Methodology: POP-GWAS

  1. Imputed Outcome (\(\hat{Y}\)): The GWAS is initially performed on the ML-imputed phenotype (\(\hat{Y}\)) derived from the original predictors (\(X\)).
  2. Standard GWAS Bias: The authors mathematically derived the source of the bias in the standard GWAS association test when using \(\hat{Y}\) instead of the true phenotype \(Y\).
  3. POP-GWAS Test Statistic: POP-GWAS introduces a new, corrected test statistic that leverages the properties of the imputed phenotype. This correction factor is derived from the summary statistics of the standard GWAS and the phenotype prediction variance (a measure of the imputation quality, often estimated via cross-validation). \[Z_{\text{POP-GWAS}} = \frac{Z_{\text{naive}}}{\sqrt{\text{Correction Factor}}}\] This correction ensures that the variance of the test statistic is correctly estimated, thus producing valid p-values.

Data Application

  • BMD GWAS: The framework was applied to a large-scale GWAS of Bone Mineral Density (BMD), where BMD phenotypes were often derived from complex imaging data using ML-based prediction methods. The results highlighted the importance of site-specific analysis, finding different causal genes at different skeletal sites.

Conclusions and Recommendations

The study provides a critical warning regarding the statistical validity of naive ML-assisted GWAS and offers a concrete, generalized solution through the POP-GWAS framework.

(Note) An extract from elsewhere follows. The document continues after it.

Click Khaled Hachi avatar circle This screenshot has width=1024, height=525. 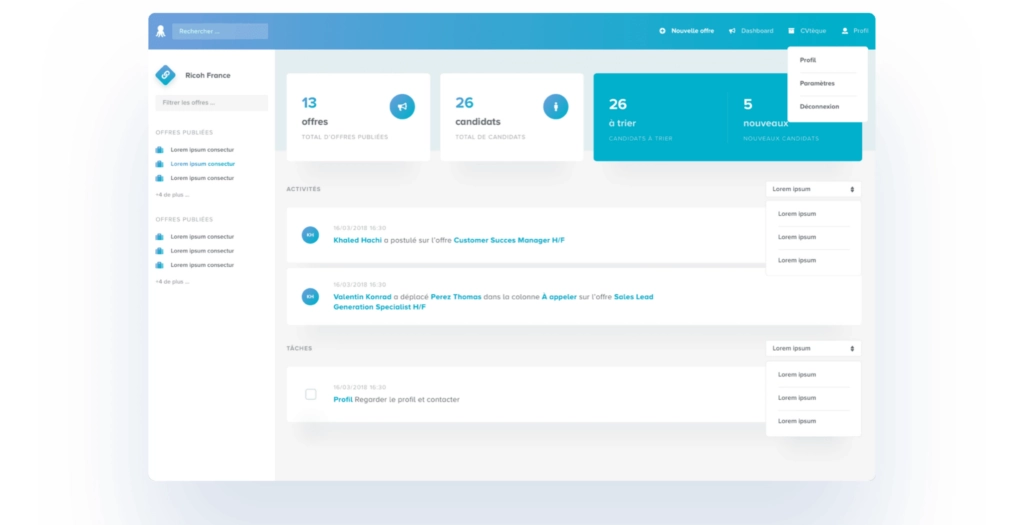pos(310,235)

  • Essential for ML-GWAS: The authors strongly recommend that all GWAS conducted on ML-imputed phenotypes should utilize the POP-GWAS framework to ensure valid statistical inference and prevent the proliferation of false-positive genetic associations.
  • Enabling Discovery: By correcting for bias and maintaining statistical power, POP-GWAS is poised to accelerate genetic discovery in fields that rely heavily on automated phenotyping, such as medical imaging and electronic health records.
  • Future Work: The authors suggest future developments could extend POP-GWAS to handle complex designs, such as family-based studies or Mendelian randomization using imputed phenotypes.